Luxembourg’s Foreign Minister has issued a stark warning that the ongoing migrant crisis could break up the European Union (EU).
Minister of Foreign and European Affairs, Jean Asselborn (pictured above), said that the migrant crisis could lead to the reintroduction of border controls between EU member states and disintegration of the EU itself, reports German television news channel N24.
Mr Asselborn, whose country currently holds the rotational Presidency of the Council of the EU, drew attention to a contrast in approaches from member states. He claims that Germany and most EU countries understand the application of the 1951 Convention and Protocol Relating to the Status of Refugees, but that some members fail to adopt properly the values of the organisation which he said are not limited to tangible treaty rights.

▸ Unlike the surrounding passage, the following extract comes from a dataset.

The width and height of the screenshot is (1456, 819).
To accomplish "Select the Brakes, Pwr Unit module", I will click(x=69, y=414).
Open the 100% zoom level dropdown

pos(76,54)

“The glue that holds us together,” he said, “is still the culture of human values. And this misguided nationalism can lead to actual war.”
Apparently rejecting voters’ growing discontent with migrant policy across the EU, Mr Asselborn accused certain politicians and political parties of exploiting the issue of migration and stoking fears.
He said this is the time that resolve needs to be strengthened so the “EU’s values are not thrown overboard” adding that he fears the outcome of the “very, very critical situation” in the Balkans if Germany and Sweden now close their doors to migrants.
The speed of collapse of the EU, predicts Mr Asselborn, can be “incredibly fast” when isolation beats solidarity between member states. In particular he sees the end of the borderless Schengen Area — named after the town in Luxembourg where the agreement governing it was signed in 1985 — coming within months.
For Mr Asselborn, who for some time was European Commission President Jean-Claude Juncker’s deputy when he was Prime Minister of Luxembourg, the Schengen Agreement is the EU’s “greatest achievement”.
“The risk is clearly there,” he said, “if we get no European solution to this migrant crisis, when more and more countries believe that they can only go about this thing independently, then Schengen is dead.”